#### [VORGEGEBENER TEXT]
---

Optische Längenmessungen, die auf der Lichtgeschwindigkeit in Luft basieren, werden durch die Abhängigkeit der Luftbrechzahl von Temperatur, Druck und Luftfeuchte beeinträchtigt. Insbesondere bei langen Strecken im Freien ist es schwierig, die effektive Lufttemperatur im Strahlengang präzise zu messen. Bei sonnigem Wetter sind mehrere Grad Celsius Variation der Temperatur über einige hundert Meter keine Seltenheit, wobei eine Unsicherheit von 1 °C in der Länge einer Längenunsicherheit von 1 mm/km entspricht.

Im Rahmen des EMRP-Forschungsprojekts SIB60 „Surveying“ wurde ein absolut messendes Interferometer, „TeleYAG“ genannt, entwickelt, das für Längenmessungen bis ca. 1 km geeignet ist und als Primärnormal zur Darstellung geodätischer Längen vorgesehen ist. Dazu werden zwei frequenzverdoppelte Nd:YAG-Laser, die die Wellenlängen 1064 nm im Infraroten und 532 nm im Grünen emittieren, über ein Schwebungssignal auf eine Differenzfrequenz von 20 GHz im Infraroten stabilisiert. Durch die Frequenzverdoppelung ergibt sich im Grünen eine Differenz von 40 GHz. Die Schwebungsfrequenzen von 20 GHz und 40 GHz liefern sogenannte synthetische Wellenlängen von ca. 15 mm und 7,5 mm, die als Maßstab für die absolute Längenmessung dienen. Die gleichzeitige Messung mit beiden Wellenlängen erlaubt es, über die Dispersion in Luft den Einfluss der Luftbrechzahl zu kompensieren. Die Verwendung der synthetischen Wellenlängen verstärkt Messunsicherheiten im Verhältnis der synthetischen zur optischen Wellenlänge, also um ca. 14.000. Die Gleichung zur Brechzahlkompensation vergrößert die Unsicherheiten um einen weiteren Faktor von ca. 22. Die Herausforderung ist daher, mit der Gesamtverstärkung der Unsicherheiten der Längenmessung mit den vier einzelnen Wellenlängen von ca. 300.000 zu arbeiten. Abbildung 1 zeigt das eigentliche Interferometer, das gut auf die Pfeiler geodätischer Basisstrecken montiert werden kann.

---

#### [AUFGABEN]
(a) Für Längenmessungen bis zu welcher Entfernung eignet sich das Interferometer „TeleYAG“ laut dem Text zur optischen Längenmessung?
(b) Schreiben Sie aus dem Text zur optischen Längenmessung die Stelle ab, die mit „Optische Längenmessungen, die“ beginnt und mit „1 mm/km entspricht.“ endet.

#### [AUSZUG AUS DATENSATZ]
---

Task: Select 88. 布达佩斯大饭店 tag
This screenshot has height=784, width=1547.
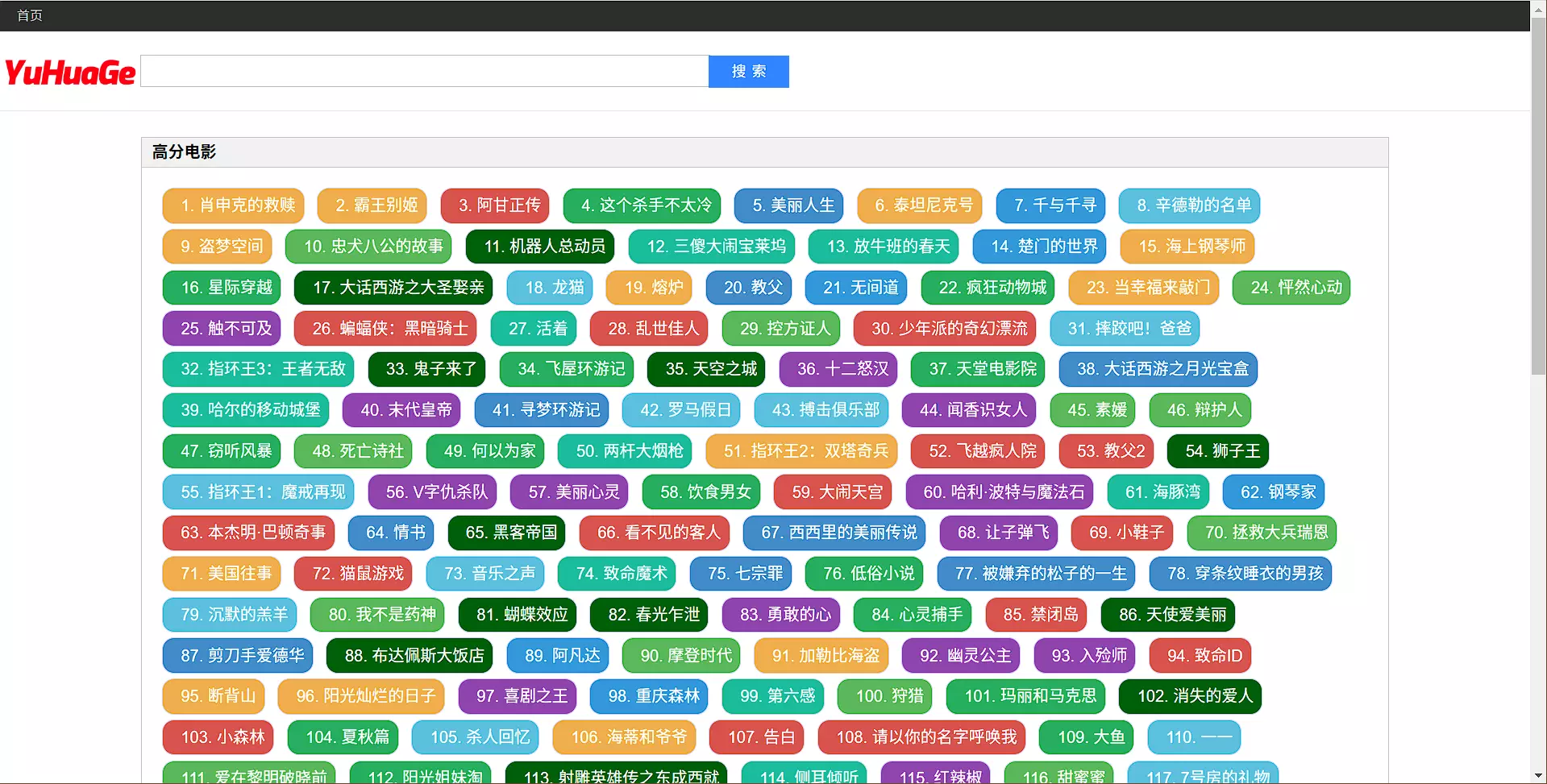Action: point(414,656)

---

#### [LÖSUNGEN]
(a) Es eignet sich für Längenmessungen bis ca. 1 km.

(b)
Optische Längenmessungen, die auf der Lichtgeschwindigkeit in Luft basieren, werden durch die Abhängigkeit der Luftbrechzahl von Temperatur, Druck und Luftfeuchte beeinträchtigt. Insbesondere bei langen Strecken im Freien ist es schwierig, die effektive Lufttemperatur im Strahlengang präzise zu messen. Bei sonnigem Wetter sind mehrere Grad Celsius Variation der Temperatur über einige hundert Meter keine Seltenheit, wobei eine Unsicherheit von 1 °C in der Länge einer Längenunsicherheit von 1 mm/km entspricht.